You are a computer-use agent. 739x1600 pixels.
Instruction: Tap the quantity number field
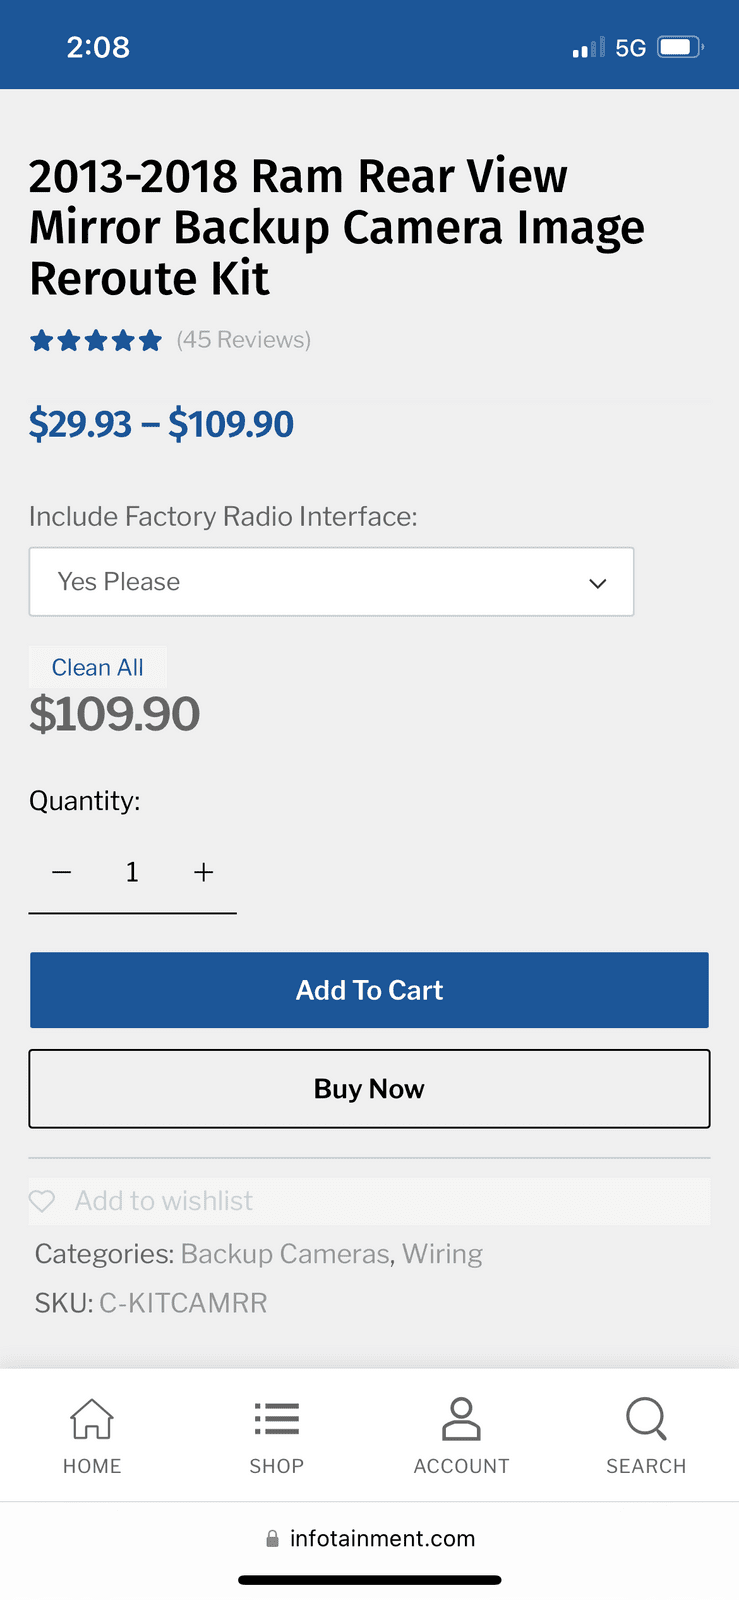(x=132, y=872)
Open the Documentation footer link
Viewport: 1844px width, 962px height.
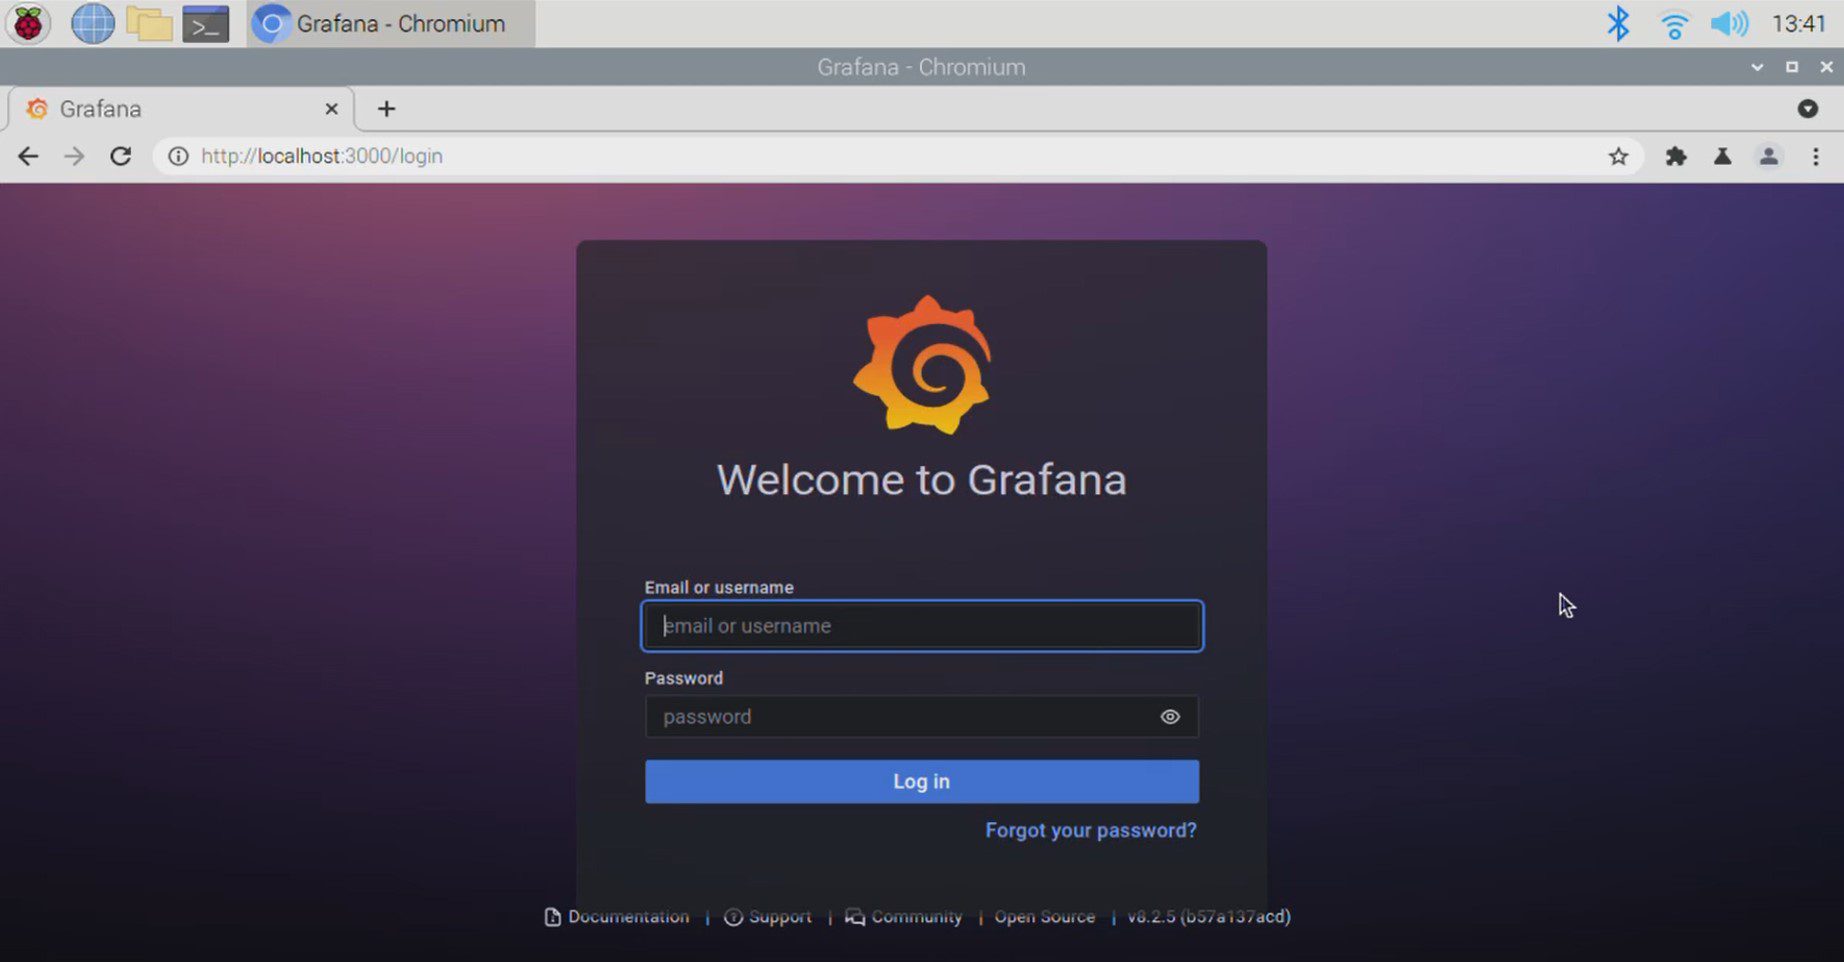(627, 917)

-.-.-

Requirements
Turn the lines of the material above into a JSON list of strings, one string per line, skipping blank lines. Leave the pictures out.

Full solution
[
  "You are a computer-use agent. 739x1600 pixels.",
  "Instruction: Tap the quantity number field",
  "(x=132, y=872)",
  "Open the Documentation footer link",
  "Viewport: 1844px width, 962px height.",
  "(627, 917)"
]